## WHAT THE EXERCISE ASKS
Copy each of the items below with no changes.

## RECORD SET
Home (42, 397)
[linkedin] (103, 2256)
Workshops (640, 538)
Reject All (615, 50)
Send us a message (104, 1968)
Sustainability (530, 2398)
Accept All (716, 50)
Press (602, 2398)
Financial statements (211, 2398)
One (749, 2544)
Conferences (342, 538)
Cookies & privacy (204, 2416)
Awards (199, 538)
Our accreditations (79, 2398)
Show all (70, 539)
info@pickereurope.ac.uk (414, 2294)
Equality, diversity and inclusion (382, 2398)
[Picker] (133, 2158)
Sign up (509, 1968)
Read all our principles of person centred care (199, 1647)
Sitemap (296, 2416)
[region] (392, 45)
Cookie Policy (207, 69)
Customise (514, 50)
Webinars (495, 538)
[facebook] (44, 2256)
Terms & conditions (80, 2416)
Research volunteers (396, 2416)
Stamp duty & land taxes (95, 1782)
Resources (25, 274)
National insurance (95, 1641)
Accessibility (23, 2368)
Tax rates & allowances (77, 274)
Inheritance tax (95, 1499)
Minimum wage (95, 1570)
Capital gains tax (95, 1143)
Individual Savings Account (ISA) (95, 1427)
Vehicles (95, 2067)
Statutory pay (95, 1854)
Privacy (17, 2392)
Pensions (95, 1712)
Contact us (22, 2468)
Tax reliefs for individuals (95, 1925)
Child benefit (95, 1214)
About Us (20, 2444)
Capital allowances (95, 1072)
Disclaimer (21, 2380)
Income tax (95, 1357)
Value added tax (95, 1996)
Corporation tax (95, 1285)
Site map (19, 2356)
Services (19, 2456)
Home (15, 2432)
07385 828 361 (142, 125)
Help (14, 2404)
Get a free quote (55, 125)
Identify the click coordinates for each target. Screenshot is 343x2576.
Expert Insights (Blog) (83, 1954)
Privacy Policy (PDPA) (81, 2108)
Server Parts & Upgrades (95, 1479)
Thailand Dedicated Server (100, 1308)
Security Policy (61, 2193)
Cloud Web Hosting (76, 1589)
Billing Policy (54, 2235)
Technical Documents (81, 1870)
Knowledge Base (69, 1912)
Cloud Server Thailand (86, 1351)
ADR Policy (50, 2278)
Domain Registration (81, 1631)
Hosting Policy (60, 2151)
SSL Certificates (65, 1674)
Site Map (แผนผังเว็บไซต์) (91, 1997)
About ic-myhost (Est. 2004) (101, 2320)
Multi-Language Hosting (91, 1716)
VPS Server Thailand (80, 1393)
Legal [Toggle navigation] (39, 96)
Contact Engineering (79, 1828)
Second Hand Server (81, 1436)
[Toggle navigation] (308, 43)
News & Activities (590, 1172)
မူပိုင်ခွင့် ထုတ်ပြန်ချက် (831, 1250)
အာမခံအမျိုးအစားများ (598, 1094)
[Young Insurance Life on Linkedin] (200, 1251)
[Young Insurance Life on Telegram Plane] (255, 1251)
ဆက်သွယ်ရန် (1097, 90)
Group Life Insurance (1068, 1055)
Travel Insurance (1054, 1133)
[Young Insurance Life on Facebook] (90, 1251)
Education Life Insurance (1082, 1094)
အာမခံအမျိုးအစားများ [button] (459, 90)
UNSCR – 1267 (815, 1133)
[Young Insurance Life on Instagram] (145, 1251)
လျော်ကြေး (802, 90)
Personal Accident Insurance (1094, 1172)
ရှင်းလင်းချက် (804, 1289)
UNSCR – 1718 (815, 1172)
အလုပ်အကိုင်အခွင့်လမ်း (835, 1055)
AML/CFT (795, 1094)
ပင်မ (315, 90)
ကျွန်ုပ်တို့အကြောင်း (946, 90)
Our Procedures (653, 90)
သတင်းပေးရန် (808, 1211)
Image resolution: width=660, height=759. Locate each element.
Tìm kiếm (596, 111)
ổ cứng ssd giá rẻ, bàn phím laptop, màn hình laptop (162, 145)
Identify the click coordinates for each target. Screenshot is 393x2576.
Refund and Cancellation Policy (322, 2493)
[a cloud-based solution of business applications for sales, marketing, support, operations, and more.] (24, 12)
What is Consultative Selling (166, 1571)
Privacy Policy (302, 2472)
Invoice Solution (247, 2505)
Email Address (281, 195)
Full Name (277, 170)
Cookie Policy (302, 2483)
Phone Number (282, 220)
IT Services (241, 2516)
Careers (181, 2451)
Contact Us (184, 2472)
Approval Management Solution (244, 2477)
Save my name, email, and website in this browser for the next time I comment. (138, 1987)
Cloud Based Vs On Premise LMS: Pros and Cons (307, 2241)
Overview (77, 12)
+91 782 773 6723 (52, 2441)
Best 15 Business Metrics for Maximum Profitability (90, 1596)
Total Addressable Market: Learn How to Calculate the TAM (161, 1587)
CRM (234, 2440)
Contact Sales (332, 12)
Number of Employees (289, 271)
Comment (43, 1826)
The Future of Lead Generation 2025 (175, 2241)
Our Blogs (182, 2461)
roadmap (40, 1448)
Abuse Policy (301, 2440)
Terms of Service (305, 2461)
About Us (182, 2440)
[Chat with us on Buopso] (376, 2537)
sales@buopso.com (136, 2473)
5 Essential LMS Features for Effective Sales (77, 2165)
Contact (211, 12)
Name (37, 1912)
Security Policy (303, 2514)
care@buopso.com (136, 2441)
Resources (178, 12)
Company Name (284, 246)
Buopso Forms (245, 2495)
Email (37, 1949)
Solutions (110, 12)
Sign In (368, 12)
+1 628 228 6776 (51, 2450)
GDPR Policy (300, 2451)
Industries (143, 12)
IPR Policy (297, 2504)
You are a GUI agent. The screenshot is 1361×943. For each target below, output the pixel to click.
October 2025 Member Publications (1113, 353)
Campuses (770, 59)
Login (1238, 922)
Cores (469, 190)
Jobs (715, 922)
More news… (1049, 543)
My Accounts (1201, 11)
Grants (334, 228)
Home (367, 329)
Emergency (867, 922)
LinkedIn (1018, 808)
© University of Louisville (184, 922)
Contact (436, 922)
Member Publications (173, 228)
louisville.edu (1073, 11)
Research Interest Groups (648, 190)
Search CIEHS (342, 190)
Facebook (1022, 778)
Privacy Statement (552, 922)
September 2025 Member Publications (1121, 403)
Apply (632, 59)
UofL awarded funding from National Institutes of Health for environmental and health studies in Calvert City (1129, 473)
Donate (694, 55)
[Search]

## OUTPUT FOR THIS TASK
Home (42, 397)
[linkedin] (103, 2256)
Workshops (640, 538)
Reject All (615, 50)
Send us a message (104, 1968)
Sustainability (530, 2398)
Accept All (716, 50)
Press (602, 2398)
Financial statements (211, 2398)
One (749, 2544)
Conferences (342, 538)
Cookies & privacy (204, 2416)
Awards (199, 538)
Our accreditations (79, 2398)
Show all (70, 539)
info@pickereurope.ac.uk (414, 2294)
Equality, diversity and inclusion (382, 2398)
[Picker] (133, 2158)
Sign up (509, 1968)
Read all our principles of person centred care (199, 1647)
Sitemap (296, 2416)
[region] (392, 45)
Cookie Policy (207, 69)
Customise (514, 50)
Webinars (495, 538)
[facebook] (44, 2256)
Terms & conditions (80, 2416)
Research volunteers (396, 2416)
Stamp duty & land taxes (95, 1782)
Resources (25, 274)
National insurance (95, 1641)
Accessibility (23, 2368)
Tax rates & allowances (77, 274)
Inheritance tax (95, 1499)
Minimum wage (95, 1570)
Capital gains tax (95, 1143)
Individual Savings Account (ISA) (95, 1427)
Vehicles (95, 2067)
Statutory pay (95, 1854)
Privacy (17, 2392)
Pensions (95, 1712)
Contact us (22, 2468)
Tax reliefs for individuals (95, 1925)
Child benefit (95, 1214)
About Us (20, 2444)
Capital allowances (95, 1072)
Disclaimer (21, 2380)
Income tax (95, 1357)
Value added tax (95, 1996)
Corporation tax (95, 1285)
Site map (19, 2356)
Services (19, 2456)
Home (15, 2432)
07385 828 361 (142, 125)
Help (14, 2404)
Get a free quote (55, 125)
Identify the click coordinates for each target. Screenshot is 343x2576.
Expert Insights (Blog) (83, 1954)
Privacy Policy (PDPA) (81, 2108)
Server Parts & Upgrades (95, 1479)
Thailand Dedicated Server (100, 1308)
Security Policy (61, 2193)
Cloud Web Hosting (76, 1589)
Billing Policy (54, 2235)
Technical Documents (81, 1870)
Knowledge Base (69, 1912)
Cloud Server Thailand (86, 1351)
ADR Policy (50, 2278)
Domain Registration (81, 1631)
Hosting Policy (60, 2151)
SSL Certificates (65, 1674)
Site Map (แผนผังเว็บไซต์) (91, 1997)
About ic-myhost (Est. 2004) (101, 2320)
Multi-Language Hosting (91, 1716)
VPS Server Thailand (80, 1393)
Legal [Toggle navigation] (39, 96)
Contact Engineering (79, 1828)
Second Hand Server (81, 1436)
[Toggle navigation] (308, 43)
News & Activities (590, 1172)
မူပိုင်ခွင့် ထုတ်ပြန်ချက် (831, 1250)
အာမခံအမျိုးအစားများ (598, 1094)
[Young Insurance Life on Linkedin] (200, 1251)
[Young Insurance Life on Telegram Plane] (255, 1251)
ဆက်သွယ်ရန် (1097, 90)
Group Life Insurance (1068, 1055)
Travel Insurance (1054, 1133)
[Young Insurance Life on Facebook] (90, 1251)
Education Life Insurance (1082, 1094)
အာမခံအမျိုးအစားများ [button] (459, 90)
UNSCR – 1267 (815, 1133)
[Young Insurance Life on Instagram] (145, 1251)
လျော်ကြေး (802, 90)
Personal Accident Insurance (1094, 1172)
ရှင်းလင်းချက် (804, 1289)
UNSCR – 1718 (815, 1172)
အလုပ်အကိုင်အခွင့်လမ်း (835, 1055)
AML/CFT (795, 1094)
ပင်မ (315, 90)
ကျွန်ုပ်တို့အကြောင်း (946, 90)
Our Procedures (653, 90)
သတင်းပေးရန် (808, 1211)
Image resolution: width=660, height=759. Locate each element.
Tìm kiếm (596, 111)
ổ cứng ssd giá rẻ, bàn phím laptop, màn hình laptop (162, 145)
Identify the click coordinates for each target. Screenshot is 393x2576.
Refund and Cancellation Policy (322, 2493)
[a cloud-based solution of business applications for sales, marketing, support, operations, and more.] (24, 12)
What is Consultative Selling (166, 1571)
Privacy Policy (302, 2472)
Invoice Solution (247, 2505)
Email Address (281, 195)
Full Name (277, 170)
Cookie Policy (302, 2483)
Phone Number (282, 220)
IT Services (241, 2516)
Careers (181, 2451)
Contact Us (184, 2472)
Approval Management Solution (244, 2477)
Save my name, email, and website in this browser for the next time I comment. (138, 1987)
Cloud Based Vs On Premise LMS: Pros and Cons (307, 2241)
Overview (77, 12)
+91 782 773 6723 (52, 2441)
Best 15 Business Metrics for Maximum Profitability (90, 1596)
Total Addressable Market: Learn How to Calculate the TAM (161, 1587)
CRM (234, 2440)
Contact Sales (332, 12)
Number of Employees (289, 271)
Comment (43, 1826)
The Future of Lead Generation 2025 (175, 2241)
Our Blogs (182, 2461)
roadmap (40, 1448)
Abuse Policy (301, 2440)
Terms of Service (305, 2461)
About Us (182, 2440)
[Chat with us on Buopso] (376, 2537)
sales@buopso.com (136, 2473)
5 Essential LMS Features for Effective Sales (77, 2165)
Contact (211, 12)
Name (37, 1912)
Security Policy (303, 2514)
care@buopso.com (136, 2441)
Resources (178, 12)
Company Name (284, 246)
Buopso Forms (245, 2495)
Email (37, 1949)
Solutions (110, 12)
Sign In (368, 12)
+1 628 228 6776 (51, 2450)
GDPR Policy (300, 2451)
Industries (143, 12)
IPR Policy (297, 2504)
You are a GUI agent. The screenshot is 1361×943. For each target below, output the pixel to click.
October 2025 Member Publications (1113, 353)
Campuses (770, 59)
Login (1238, 922)
Cores (469, 190)
Jobs (715, 922)
More news… (1049, 543)
My Accounts (1201, 11)
Grants (334, 228)
Home (367, 329)
Emergency (867, 922)
LinkedIn (1018, 808)
© University of Louisville (184, 922)
Contact (436, 922)
Member Publications (173, 228)
louisville.edu (1073, 11)
Research Interest Groups (648, 190)
Search CIEHS (342, 190)
Facebook (1022, 778)
Privacy Statement (552, 922)
September 2025 Member Publications (1121, 403)
Apply (632, 59)
UofL awarded funding from National Institutes of Health for environmental and health studies in Calvert City (1129, 473)
Donate (694, 55)
[Search]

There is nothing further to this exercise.